Still, like IBM, Goldman Sachs is likely relying on a multi-year share buyback program to help the firm transition to a new regulatory era that promotes higher capital, less leverage and makes risk taking more burdensome.

Goldman Sachs quietly has been among the biggest net share repurchasers in the entire financial sector.

Since the third quarter of 2010, Goldman has plowed over $10 billion into share repurchases, cutting its overall share count by about 15%. The firm escaped the financial crisis with a diluted share count nearing 600 million shares. After $1.65 billion in third quarter share buybacks, that count has fallen to below 500 million shares for the first time since the crisis.

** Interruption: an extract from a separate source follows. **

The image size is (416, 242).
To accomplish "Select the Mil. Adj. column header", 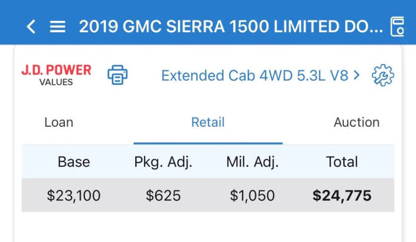I will tap(253, 162).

For now, Goldman's share repurchase activity is helping to boost the firm's earnings per share metrics in a flat economy. While revenue for the third quarter and for 2013 has fallen from 2012 levels, the firm's earnings continue to grow. There is reason to expect Goldman will earn over $15 in earnings per share this year, a new record for the firm.

Those earnings per share records may help to mask Goldman's falling revenue and a decidedly weak outlook for year-end, however, they also augur well for the firm in a better economy.

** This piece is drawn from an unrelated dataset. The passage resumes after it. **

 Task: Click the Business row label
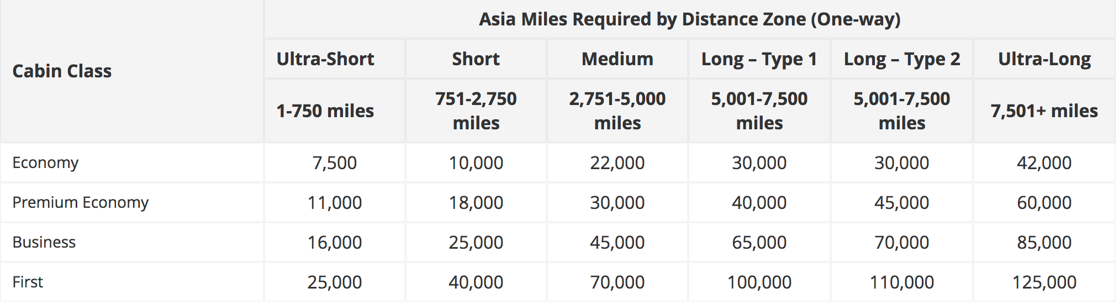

"Goldman Sachs is not drawing its capital down, but what it is doing is using the capital it generates to retire shares until such time that the world's economy has grown to the point where GS can earn a 15-20% return on equity on the ~66B of capital that it has," Chris Kotowski, an Oppenheimer analyst, wrote ahead of the firm's earnings results.

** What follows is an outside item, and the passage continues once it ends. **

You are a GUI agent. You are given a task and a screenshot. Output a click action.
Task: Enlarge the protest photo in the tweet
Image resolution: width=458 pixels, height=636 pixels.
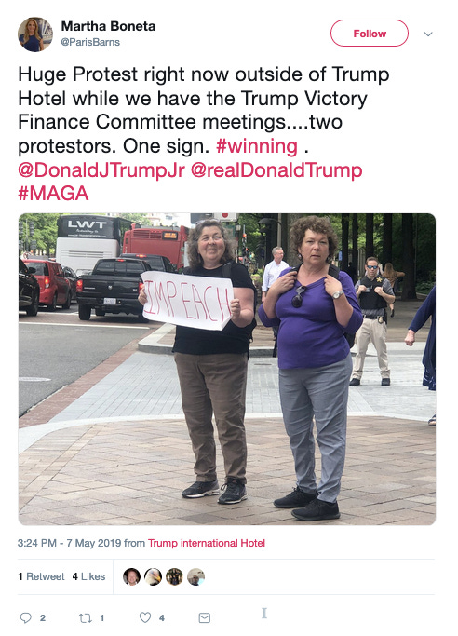(x=227, y=369)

"We have no idea when that point will come, but when it does there will be fewer shares around to share the wealth," he concluded.

Like IBM, Buffett has committed to being a long-term holder of Goldman shares after he converted 43 million stock warrants to an over $2 billion stake in the firm. As with IBM, Buffett stands poised to benefit from Goldman's industry leading share buyback program if his confidence in the firm's management proves to be correct.

"In my early days I, too, rejoiced when the market rose. Then I read Chapter Eight of Ben Graham's The Intelligent Investor, the chapter dealing with how investors should view fluctuations in stock prices," wrote Buffett in the 2011 shareholder letter.

"Immediately the scales fell from my eyes, and low prices became my friend. Picking up that book was one of the luckiest moments in my life."

Goldman Sachs shares were falling over 3% to $157.29 in early Thursday trading.